GREATEST ACCOMPLISHMENTS: “Having started in the industry as the guy who swept the floor, I was given the opportunity to grow to where I am today, gaining the ability to understand how eyewear is made from cradle to grave and all the stops in-between,” Jorgensen said. “It has allowed me to return the knowledge to the new generation of lab and maintenance techs.”

BEST INVESTMENTS: “The integration of MEI edging equipment has been one of the most valuable pieces of equipment any lab could own,” he said. “In addition, the time and effort that is applied to employees to help grow their education is an investment not only in employees, but also in the industry.”

ADVICE: Jorgensen said a lot has changed in the last 30 years, with more advanced technology. On the flip side, some skills are disappearing, so it’s crucial for experienced managers who have certain skills to be active in passing them down. Quality, he said, still requires craftsmanship. “Never hang your hat on what you may think you know to be right. Always validate, as these findings may surprise you and change your outlook for better or for worse, but at least you can define the next needed path to success.”

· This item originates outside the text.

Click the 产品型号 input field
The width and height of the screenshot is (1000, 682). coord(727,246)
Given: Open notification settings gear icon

TEACHABLE MISTAKE: In recalling an incident in which there was a problem with a blocker, Jorgensen said what he learned goes back to his advice: “Never hang your hat on what you think may be right.”
“When the person working on the machine told me it was done and ready for use, I ran with it and blocked and edged roughly 350 jobs (700) lenses and stayed late into the night to complete. The next day while inspecting these jobs I found a dot in the middle of each lens and all had to be re-ran. It was a horrible feeling.”

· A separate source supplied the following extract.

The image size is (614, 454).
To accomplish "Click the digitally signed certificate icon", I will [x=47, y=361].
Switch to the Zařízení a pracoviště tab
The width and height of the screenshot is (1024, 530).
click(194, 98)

BACKGROUND: Scott Pearl began his optical industry career in lab sales. In 2007, he conceptualized the idea to fabricate digital lenses on, and with a team of just 12 people and one fabrication line, Digital Eye Lab was born. Today, DEL has fabricated more than 4 million lenses with more than 300 employees and multiple facilities.
Accomplishments: Pearl said his greatest accomplishment is providing employees with stable and successful careers. “I believe strongly in training and providing career pathways for our personnel,” he said. “We have made huge strides in optimizing our workforce planning across our network, implementing new production methods and data systems and training employees in the latest technologies.”

TEACHABLE MISTAKE: Pearl said it admittedly can be difficult for an entrepreneur to delegate tasks and responsibilities. “One mistake I learned from is waiting too long to transfer and delegate responsibilities that I was sure only I could handle,” he said. “I’ve learned that if you hire and develop the right team and provide them with the tools and resources they need to thrive, delegating responsibilities becomes much easier.”

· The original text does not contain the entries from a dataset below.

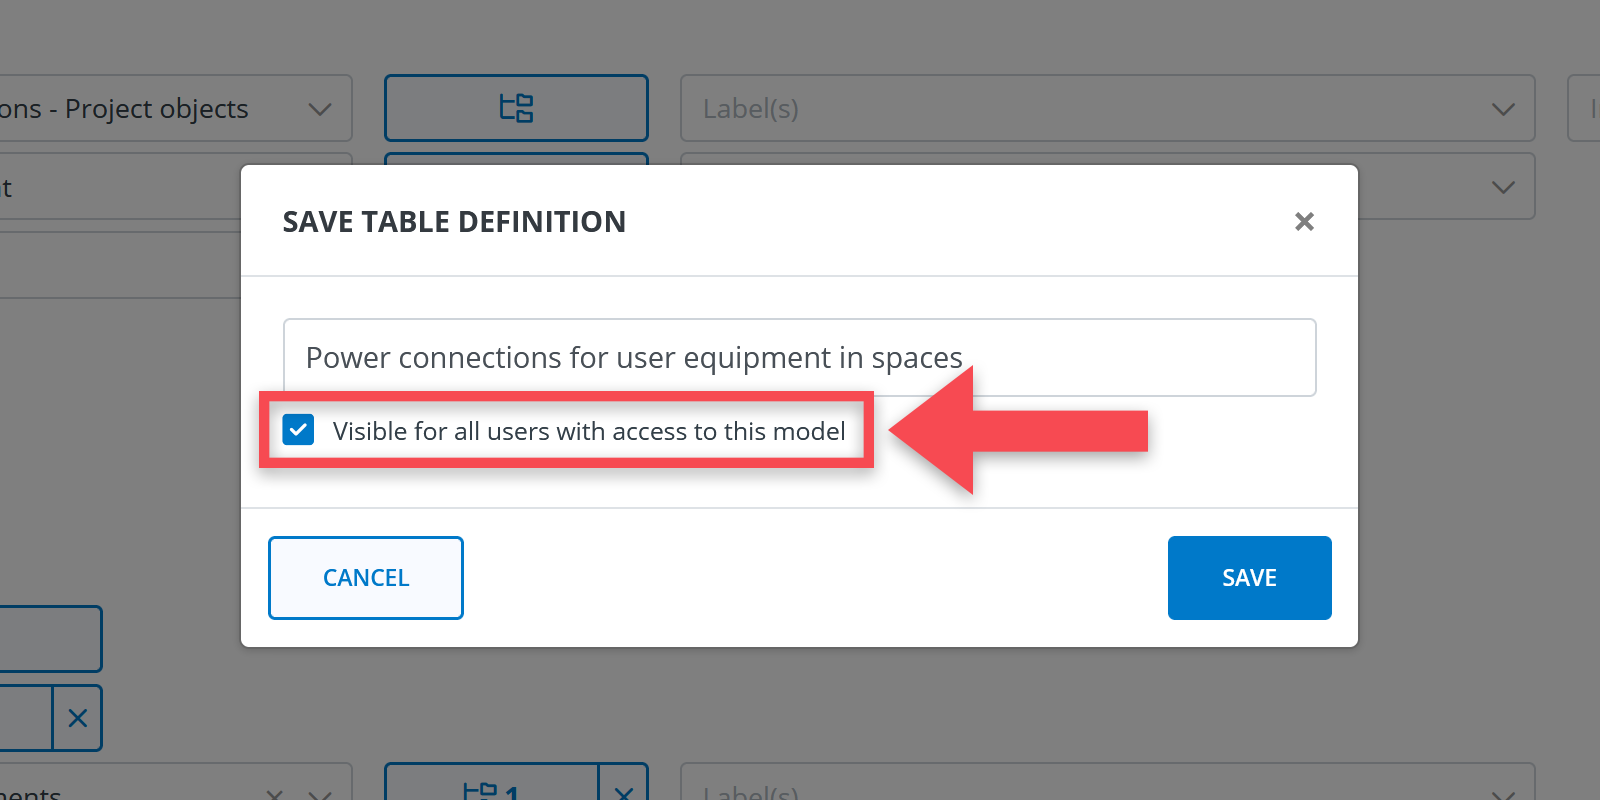Open the dropdown chevron below the top Label(s) field
This screenshot has width=1600, height=800.
pos(1502,187)
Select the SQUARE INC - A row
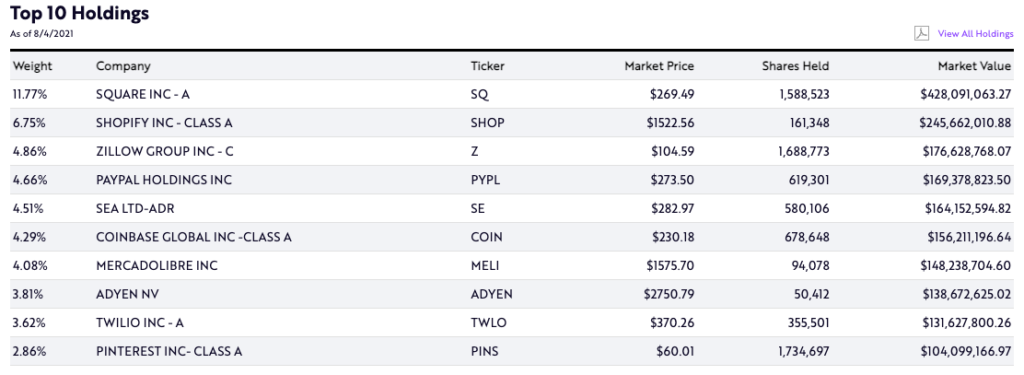 [x=512, y=94]
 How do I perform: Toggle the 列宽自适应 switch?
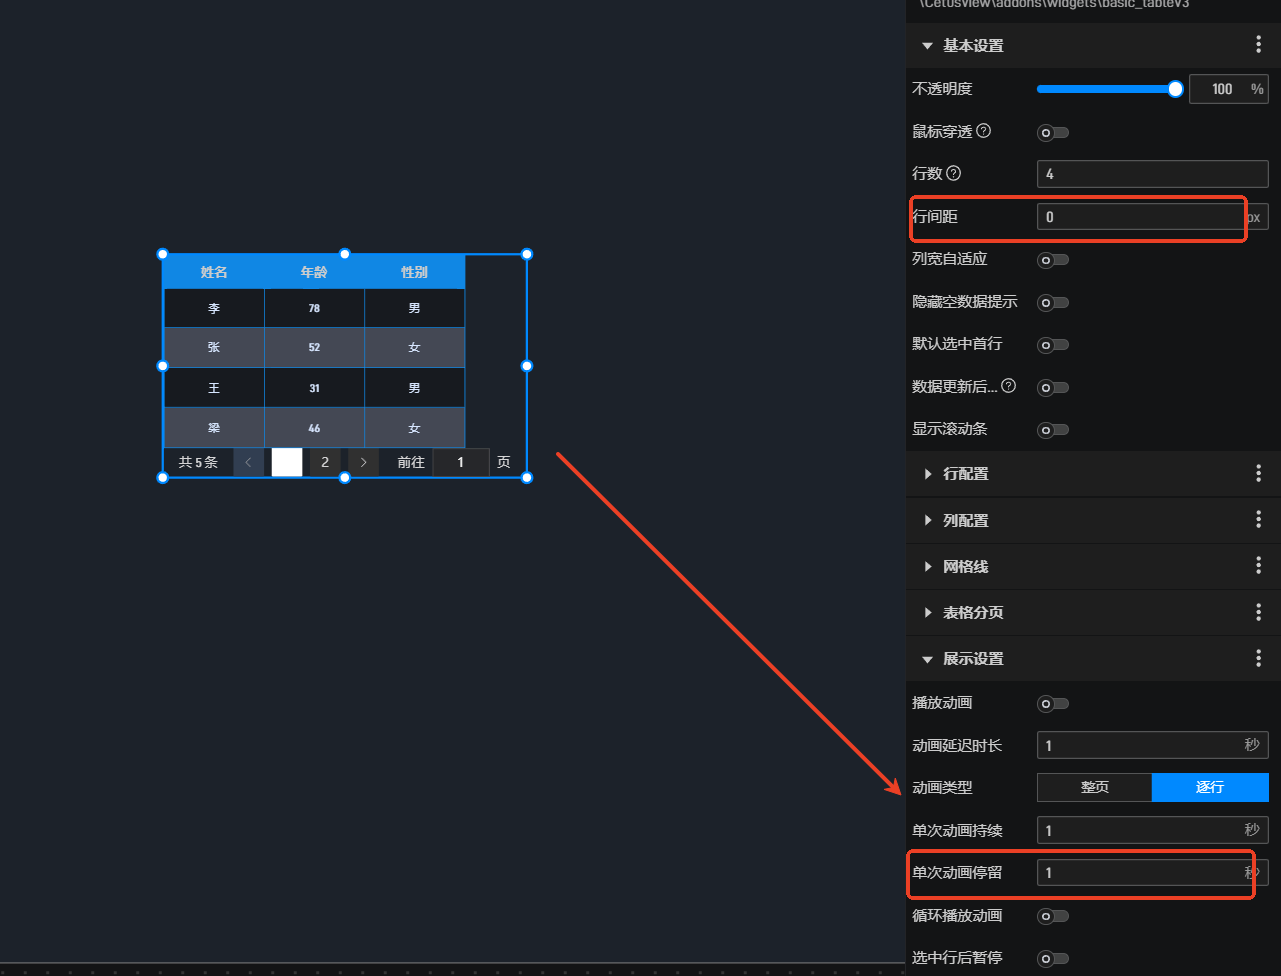click(1053, 260)
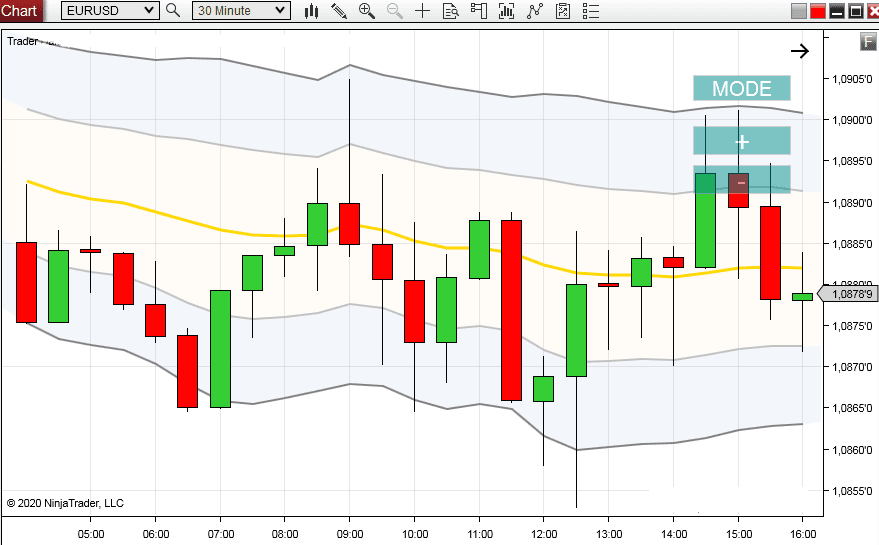Open the strategies line-node icon
The width and height of the screenshot is (879, 545).
click(535, 11)
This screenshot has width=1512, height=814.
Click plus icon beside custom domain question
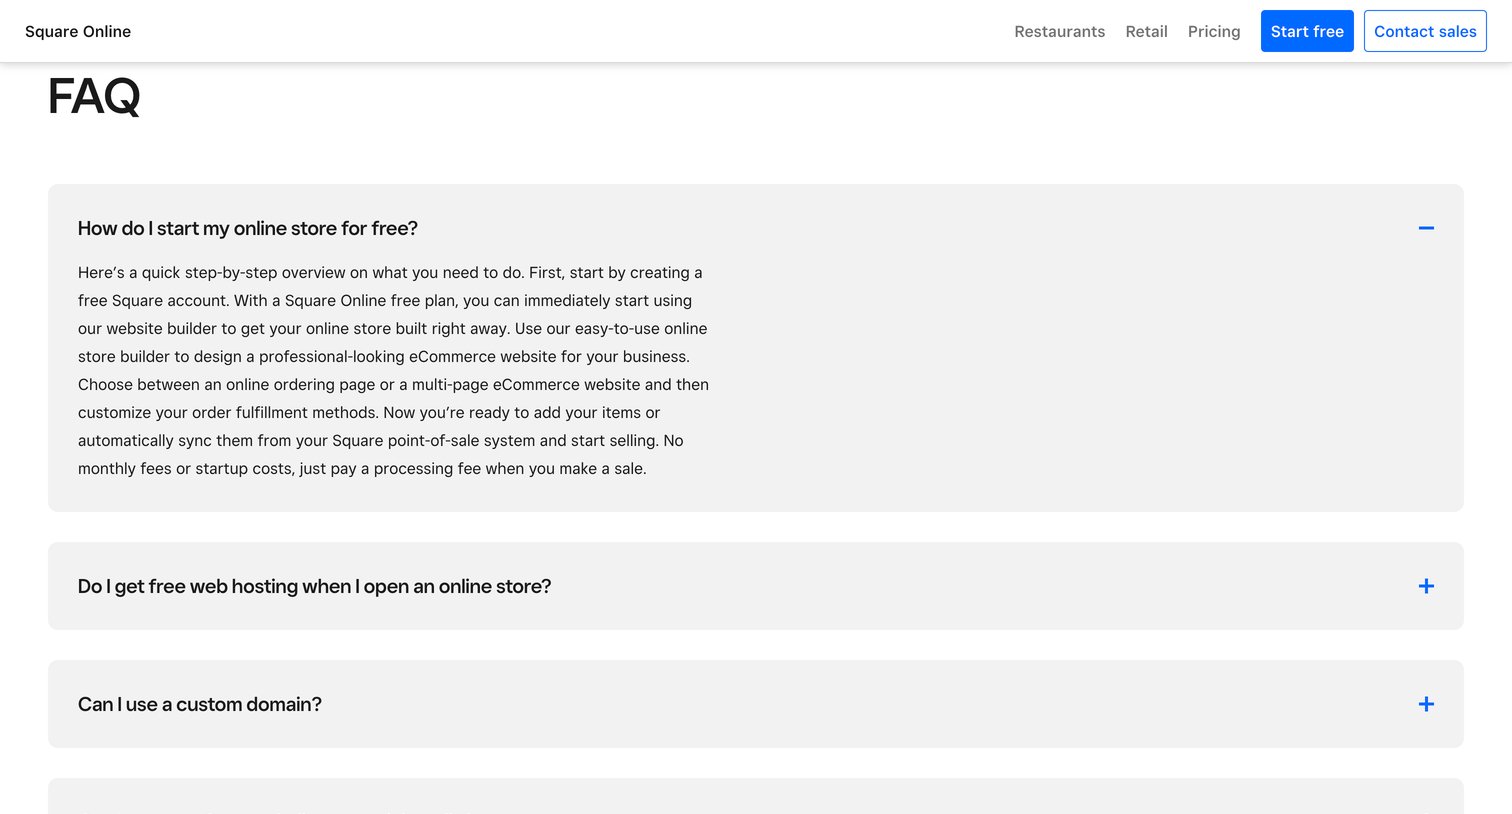(x=1426, y=704)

BEST INVESTMENTS: People are the best investment a company can make, says Pearl. Training and opportunities for career growth, he added, are essential to meet the demands of customers. “We take pride in investing in every department within the organization, knowing that the success of our staff contributes greatly to the success of the company,” he said. Pearl is particularly proud of DEL’s partnership with ARC of Westchester, an organization that connects individuals with intellectual and developmental disabilities to local employers. The DEL Network lab in Hawthorne, NY, currently has eight, full-time employees recruited through ARC of Westchester. “Our work with this charity has made a positive impact not only in the community, but also throughout the company,” he said.

BEST ADVICE: Plain and simple, Pearl said concentrate on employees and company culture. “When you are good to your employees, they will take pride in what they do and they will love coming to work and accomplishing things as a team.”

PERSONAL QUOTE: “Concentrate on the success of your staff. If they are successful, then they will serve your customers. If your customers are cared for, the business will be successful.”